Selected extract:

>>>>

Thursday, January 17, 2008

Time travel

About six years ago, probably around two in the morning, I was holding this infant boy in my arms, nursing him and rocking him gently back to sleep. And I felt this surge of contentment. I had this wish that I could travel back in time to some much less contented times and say: Hey look at this. You're not going to believe it, but look at this. See, it getters better. See. I wanted to travel back in time and tell myself that everything was going to be okay.

It was a beautiful moment.

It is also the moment that Melody Maxwell was born.

Melody is middle school girl who loves math and science. She accidentally discovers that she can time travel and spends an entire book trying to figure out how. She travels backward and a bit forward in time. She goes all the way back to the moon landing of 1969, sitting on a porch swing with her grandfather and gazing up at the moon. She does try to communicate with herself across time. And she has some misadventures -- like trapping her best friend in 2003 -- think I Love Lucy meets Contact.

<<<<

Dataset section:
>>>>

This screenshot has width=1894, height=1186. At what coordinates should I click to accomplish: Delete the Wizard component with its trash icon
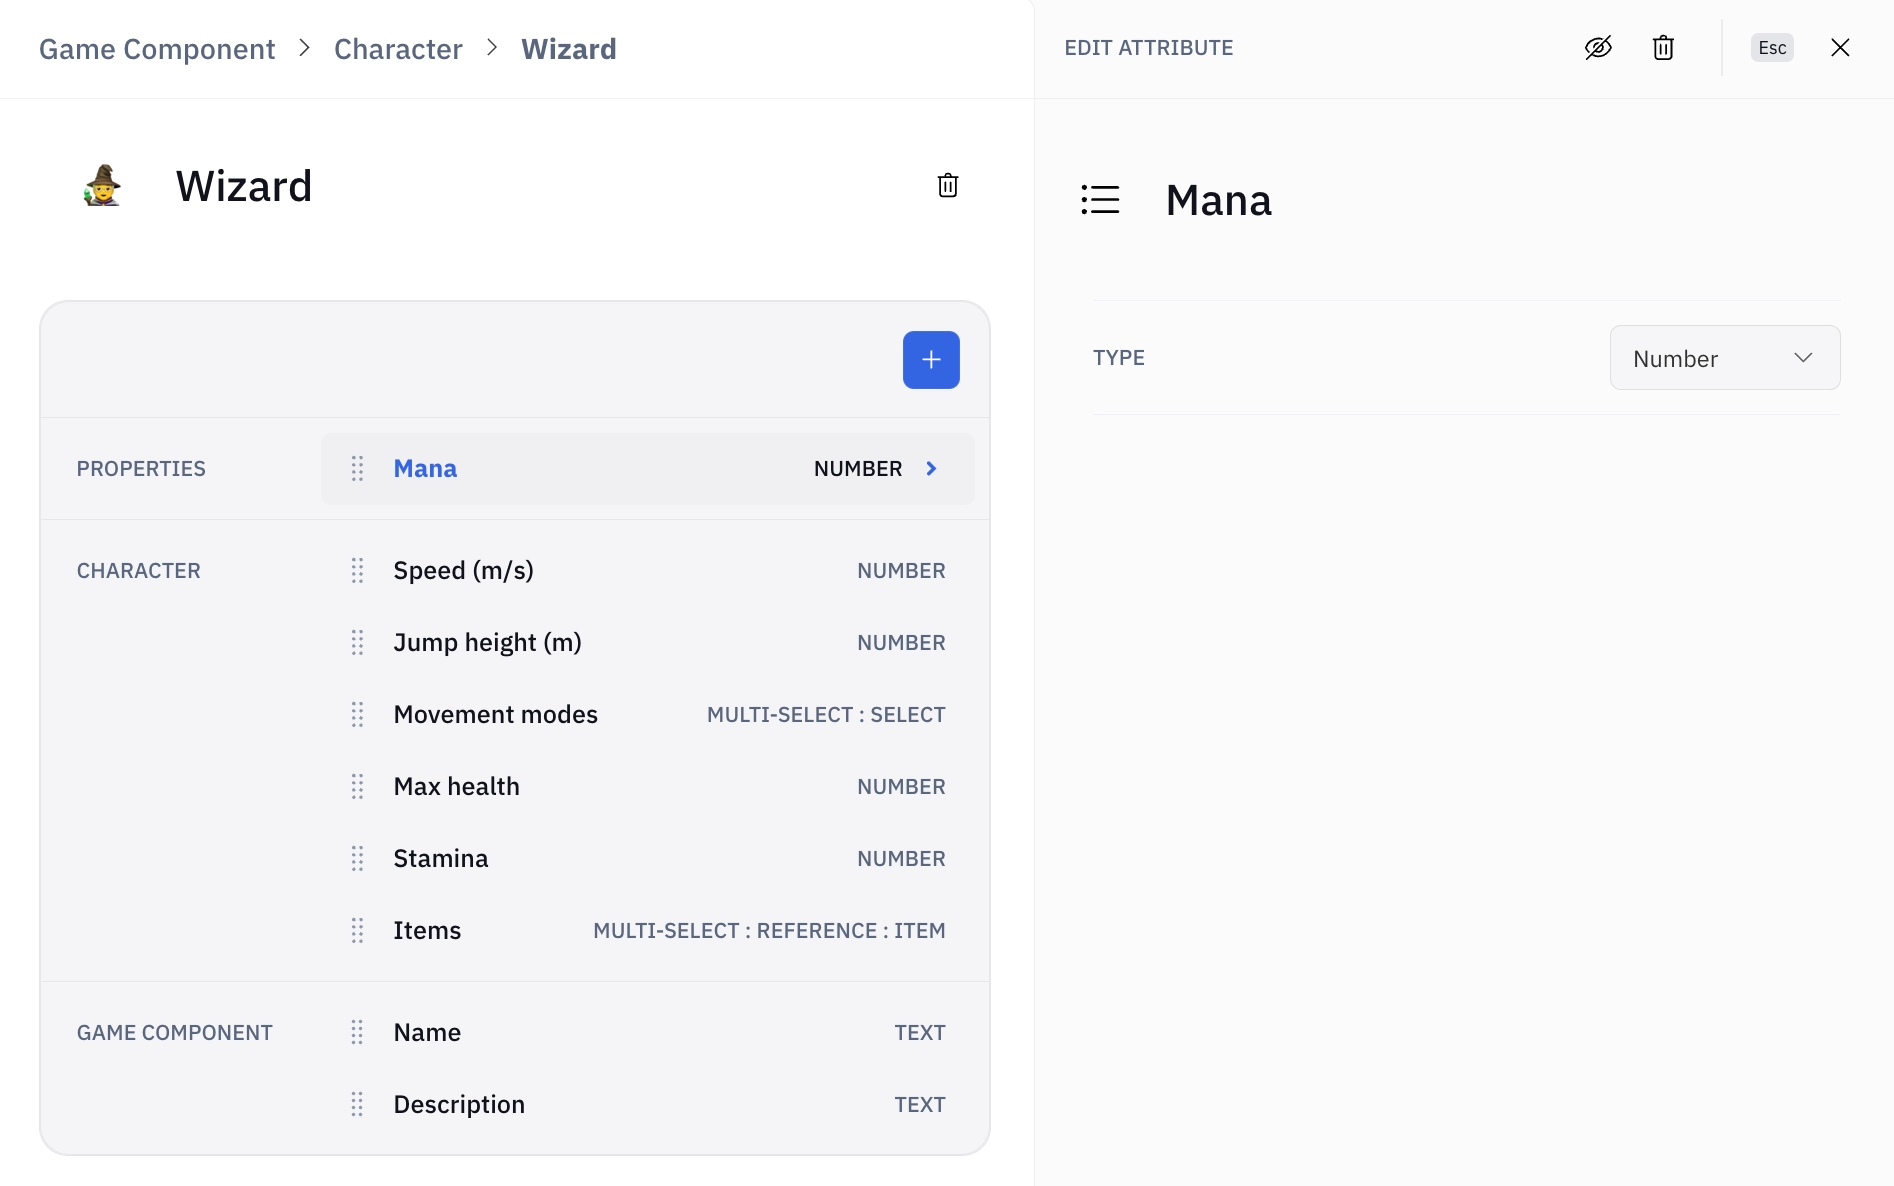[x=947, y=186]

<<<<

What you will do:
(a) In the time travel post, which event does Melody travel back to while sitting on a porch swing with her grandfather?
(b) Retype the portion of the time travel post starting at "It is also the" and ending at "Lucy meets Contact.".
The lines have no connection to the time travel post.

Solved problems:
(a) The moon landing of 1969.

(b)
It is also the moment that Melody Maxwell was born.

Melody is middle school girl who loves math and science. She accidentally discovers that she can time travel and spends an entire book trying to figure out how. She travels backward and a bit forward in time. She goes all the way back to the moon landing of 1969, sitting on a porch swing with her grandfather and gazing up at the moon. She does try to communicate with herself across time. And she has some misadventures -- like trapping her best friend in 2003 -- think I Love Lucy meets Contact.